▶ _GOAL OF THE EXERCISE_
Rewrite the entries from the start through the line containing "click(x=415, y=337)", inclusive, with "Uncheck" changed to "Clear" and everything else kept the same. Omit the pictures from your answer.

(Pointing entries for text and elements)
+++

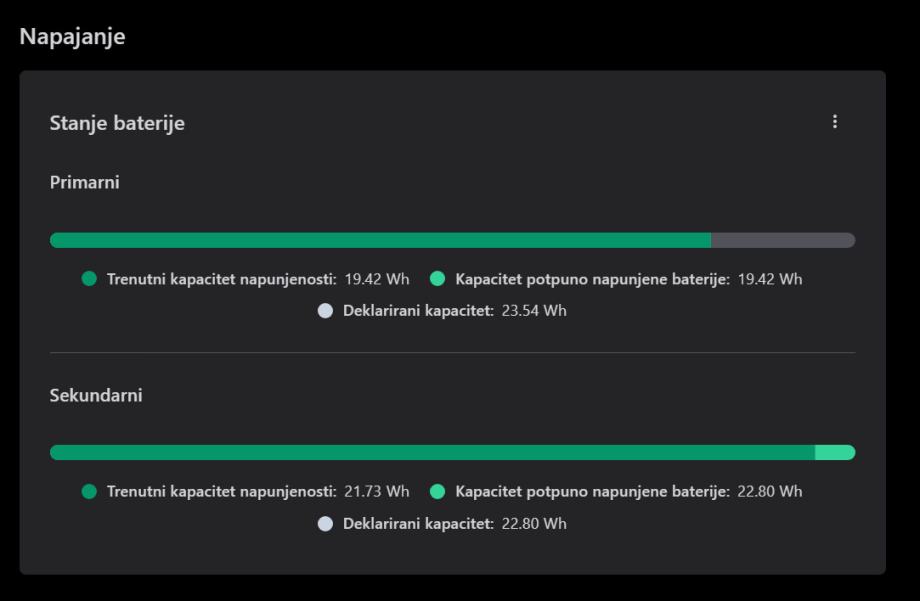The width and height of the screenshot is (920, 601).
Task: Open the three-dot menu on Stanje baterije card
Action: [835, 122]
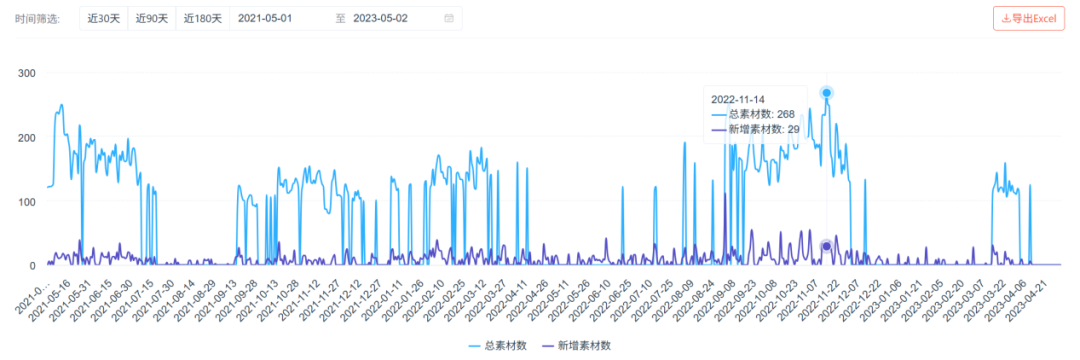
Task: Open the calendar icon in date range picker
Action: pyautogui.click(x=449, y=19)
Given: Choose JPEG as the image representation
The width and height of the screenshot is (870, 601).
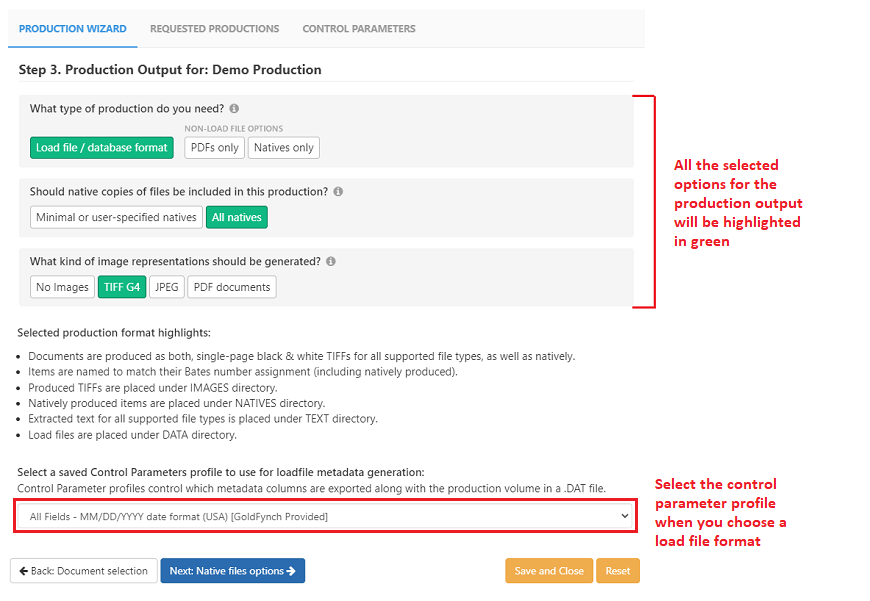Looking at the screenshot, I should click(x=166, y=286).
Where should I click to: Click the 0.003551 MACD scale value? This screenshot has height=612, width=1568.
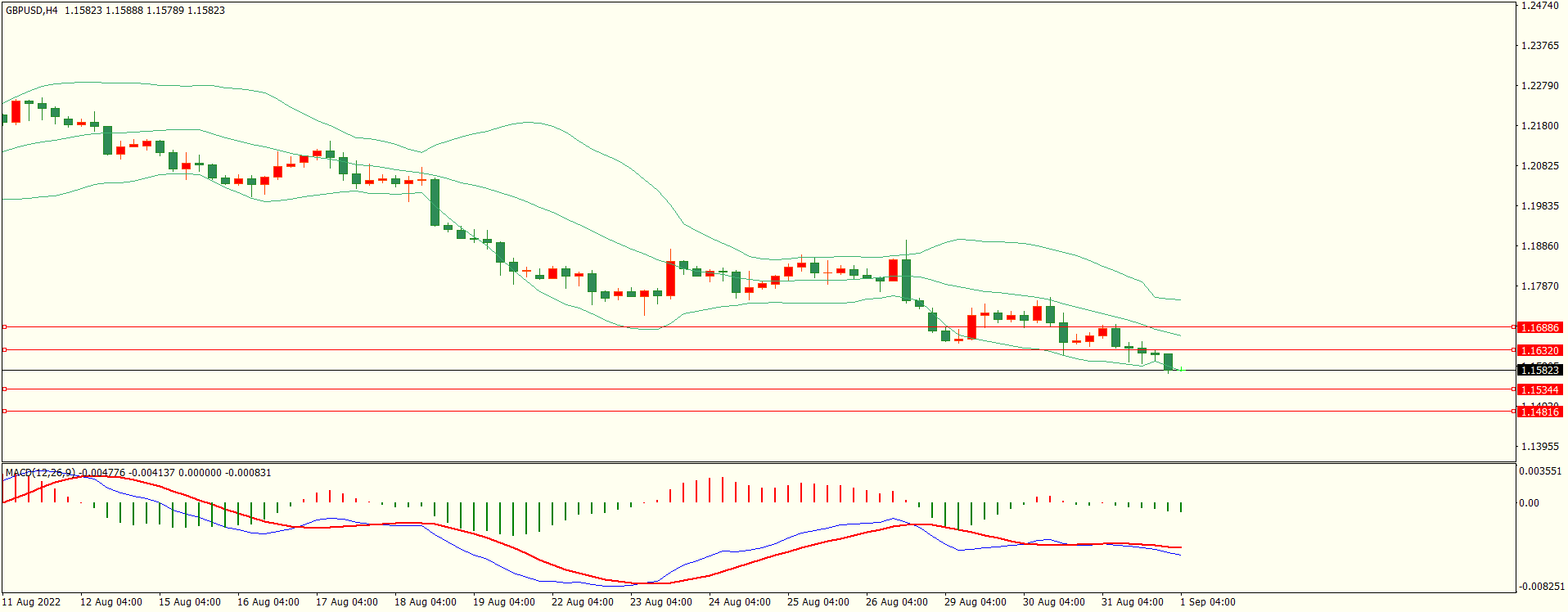click(x=1539, y=471)
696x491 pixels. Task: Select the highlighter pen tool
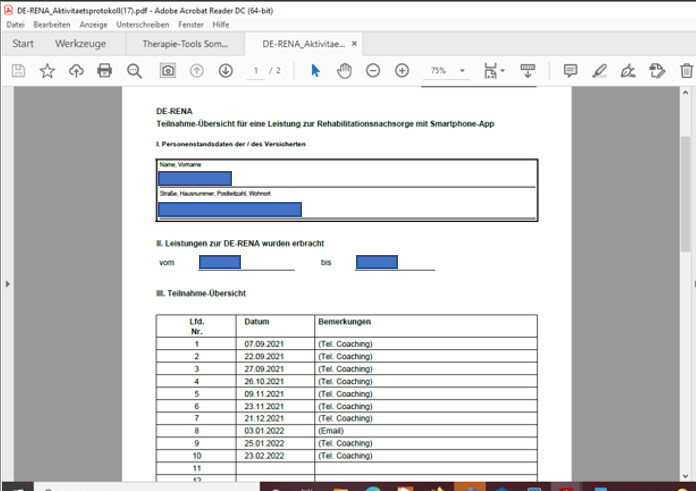pos(599,71)
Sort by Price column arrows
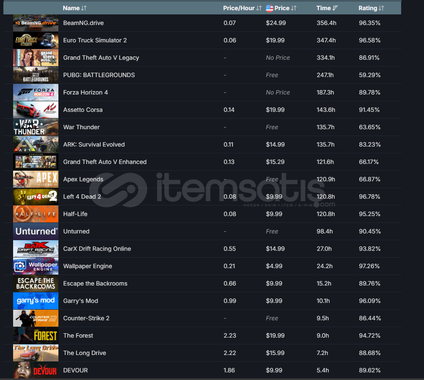Screen dimensions: 424x380 [293, 8]
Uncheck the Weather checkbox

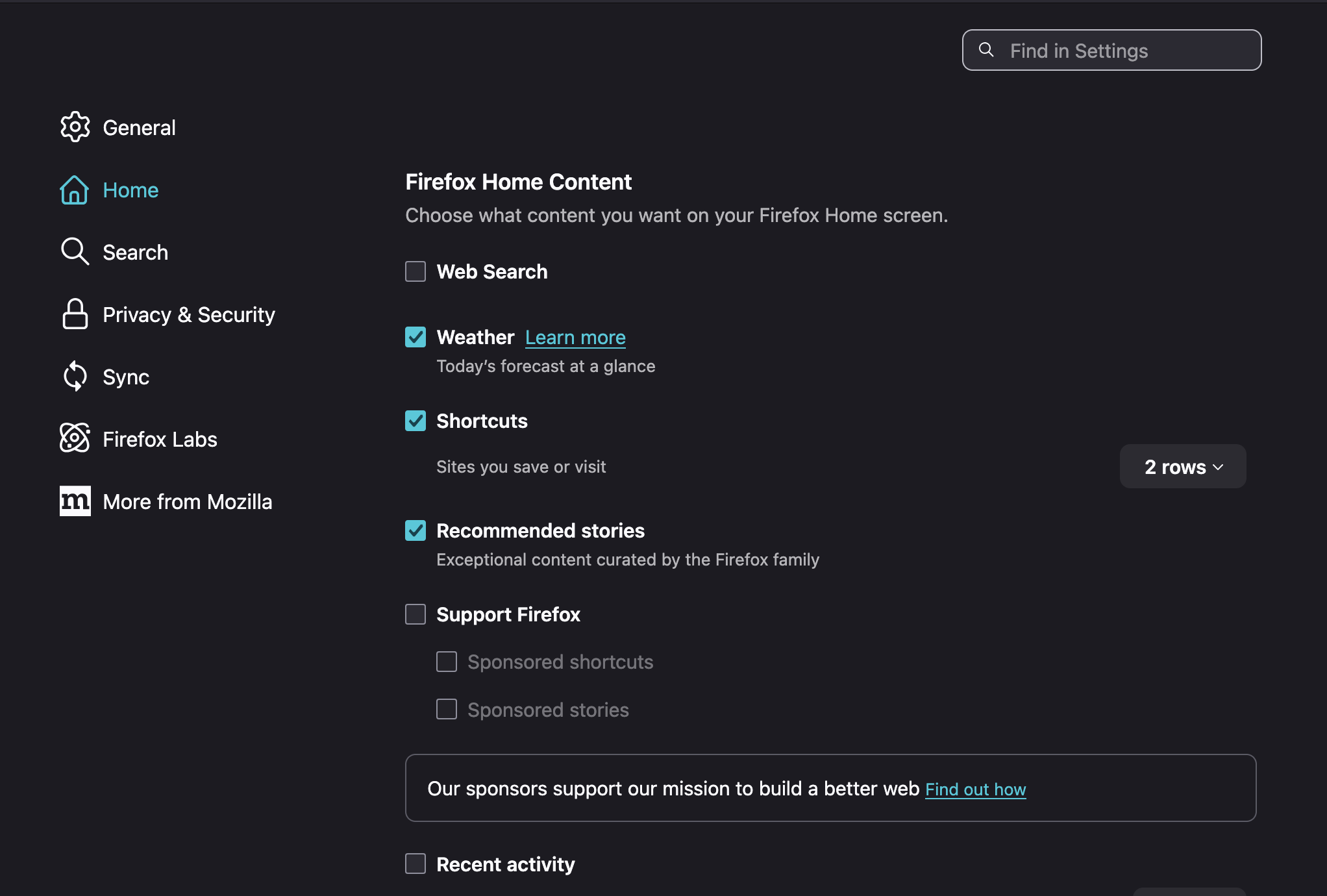click(x=415, y=337)
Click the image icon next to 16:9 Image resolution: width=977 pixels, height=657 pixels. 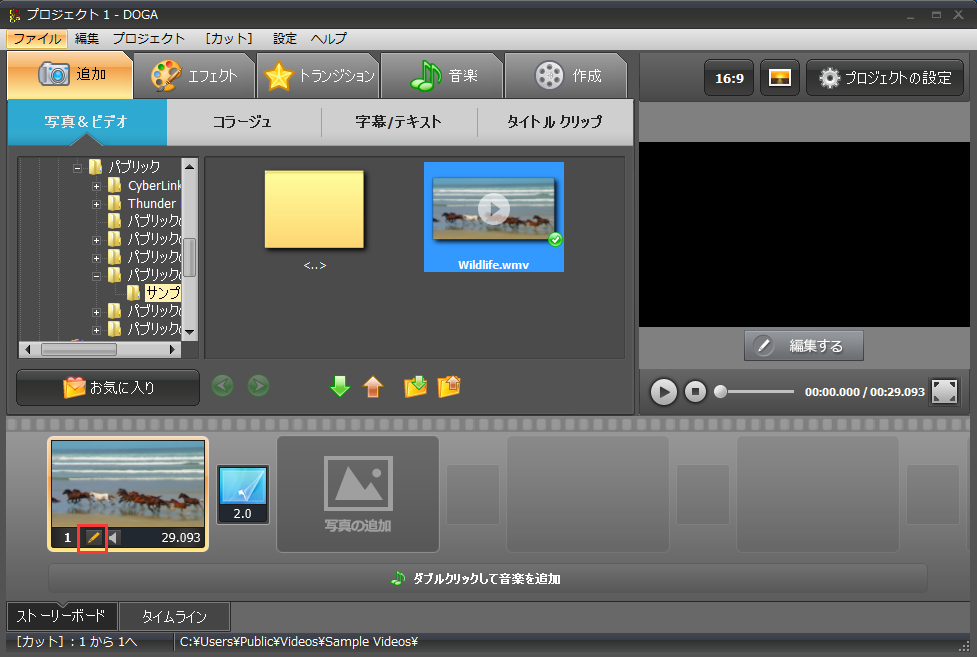coord(779,77)
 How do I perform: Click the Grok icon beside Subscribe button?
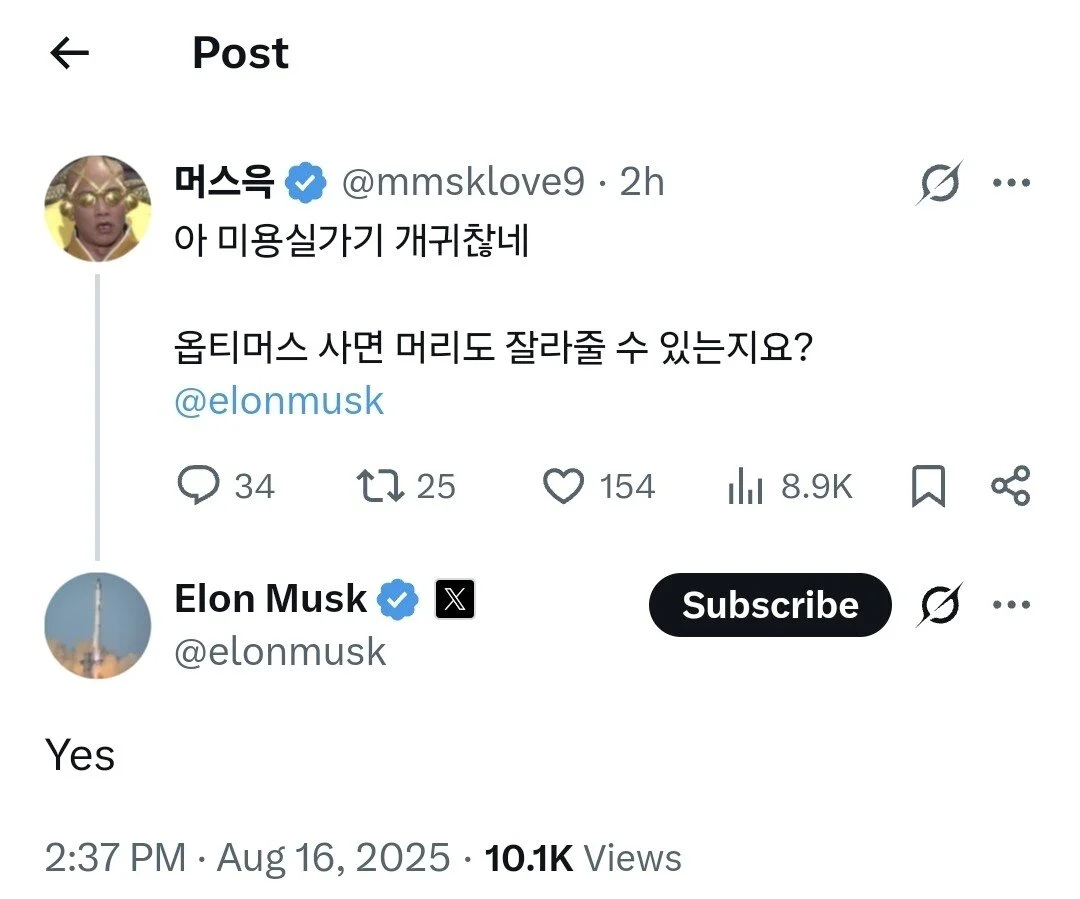point(939,605)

+++

▶ _ANSWER TO THE EXERCISE_
The width and height of the screenshot is (920, 601).
Task: Open the three-dot menu on Stanje baterije card
Action: [835, 122]
Task: Open the calendar icon in date range picker
Action: pyautogui.click(x=449, y=19)
Given: Choose JPEG as the image representation
The width and height of the screenshot is (870, 601).
Looking at the screenshot, I should click(x=166, y=286).
Where should I click to: Click the 0.003551 MACD scale value? This screenshot has height=612, width=1568.
click(x=1539, y=471)
696x491 pixels. Task: Select the highlighter pen tool
pos(599,71)
Sort by Price column arrows
Screen dimensions: 424x380 [293, 8]
Clear the Weather checkbox

click(x=415, y=337)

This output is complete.